■ Short task 1
Rescale the entries, starting with the first one and going on through the line containing "click(x=635, y=296)". Reproduce every line, requests included, but multiply each coordinate in the answers by 0.7 and round to whole numbers, with halves rounding up.

■ Source

::::::::

We expand the demo website by adding documentation pages, a blog article, a JavaScript-rendered catalog page, and an admin page intended to be excluded from crawling. We use these pages to test different crawling scenarios, including static HTML extraction, documentation parsing, blog metadata extraction, dynamic browser rendering, and crawl filtering. We also start a local HTTP server and define utilities to extract JSON-LD content and export crawl results to JSON and CSV.

Static Crawling with BeautifulSoupCrawler and ParselCrawler

async def run_beautifulsoup_crawl(base_url):
   print("\n=== 1) BeautifulSoupCrawler: fast recursive HTTP crawl ===")
   rows = []
   crawler = BeautifulSoupCrawler(
       parser="html.parser",
       max_requests_per_crawl=30,
       max_request_retries=1,
       respect_robots_txt_file=True,
       concurrency_settings=ConcurrencySettings(
           desired_concurrency=4,
           max_concurrency=6,
       ),
   )

::::::::

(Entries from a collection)
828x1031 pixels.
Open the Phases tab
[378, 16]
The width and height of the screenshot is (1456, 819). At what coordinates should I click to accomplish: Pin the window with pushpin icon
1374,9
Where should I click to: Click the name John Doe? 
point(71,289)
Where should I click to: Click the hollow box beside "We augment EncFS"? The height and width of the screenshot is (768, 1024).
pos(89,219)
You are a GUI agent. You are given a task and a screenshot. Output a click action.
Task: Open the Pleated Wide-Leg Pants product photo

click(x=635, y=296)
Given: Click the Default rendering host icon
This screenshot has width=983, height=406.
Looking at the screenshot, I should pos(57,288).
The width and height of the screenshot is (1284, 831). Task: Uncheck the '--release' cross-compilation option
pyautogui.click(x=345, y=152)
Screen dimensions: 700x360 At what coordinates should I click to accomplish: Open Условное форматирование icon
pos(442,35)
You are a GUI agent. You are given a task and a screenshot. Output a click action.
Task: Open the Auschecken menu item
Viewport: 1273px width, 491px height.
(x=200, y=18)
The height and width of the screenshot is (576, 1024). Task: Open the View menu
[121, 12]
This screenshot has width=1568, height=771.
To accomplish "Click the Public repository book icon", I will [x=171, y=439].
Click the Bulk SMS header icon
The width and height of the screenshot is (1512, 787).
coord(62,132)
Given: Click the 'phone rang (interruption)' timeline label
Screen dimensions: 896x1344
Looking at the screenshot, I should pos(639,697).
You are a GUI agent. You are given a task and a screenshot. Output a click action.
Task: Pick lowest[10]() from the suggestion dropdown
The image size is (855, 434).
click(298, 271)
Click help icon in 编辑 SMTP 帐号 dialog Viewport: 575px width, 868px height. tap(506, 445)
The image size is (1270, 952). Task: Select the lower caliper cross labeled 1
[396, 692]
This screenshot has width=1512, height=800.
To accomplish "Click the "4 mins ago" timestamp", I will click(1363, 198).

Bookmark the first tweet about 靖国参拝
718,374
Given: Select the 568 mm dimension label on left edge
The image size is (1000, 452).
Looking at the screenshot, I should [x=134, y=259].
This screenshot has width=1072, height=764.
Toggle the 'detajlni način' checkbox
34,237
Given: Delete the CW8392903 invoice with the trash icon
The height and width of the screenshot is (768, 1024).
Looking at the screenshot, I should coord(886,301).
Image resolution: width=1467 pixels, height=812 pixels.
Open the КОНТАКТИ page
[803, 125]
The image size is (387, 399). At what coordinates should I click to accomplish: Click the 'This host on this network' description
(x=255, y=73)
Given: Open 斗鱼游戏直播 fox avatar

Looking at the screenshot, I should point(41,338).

::::::::

■ Short task 2
In the crawling tutorial text, which page added to the demo website is intended to be excluded from crawling?

■ Written solution 1
828x1031 pixels.
Open the Phases tab
[265, 11]
The width and height of the screenshot is (1456, 819). At what coordinates should I click to accomplish: Pin the window with pushpin icon
962,6
Where should I click to: Click the name John Doe? 
point(50,202)
Where should I click to: Click the hollow box beside "We augment EncFS"? The height and width of the screenshot is (768, 1024).
pos(62,153)
You are a GUI agent. You are given a task and a screenshot. Output a click action.
Task: Open the Pleated Wide-Leg Pants product photo

click(x=445, y=207)

■ Written solution 2
An admin page.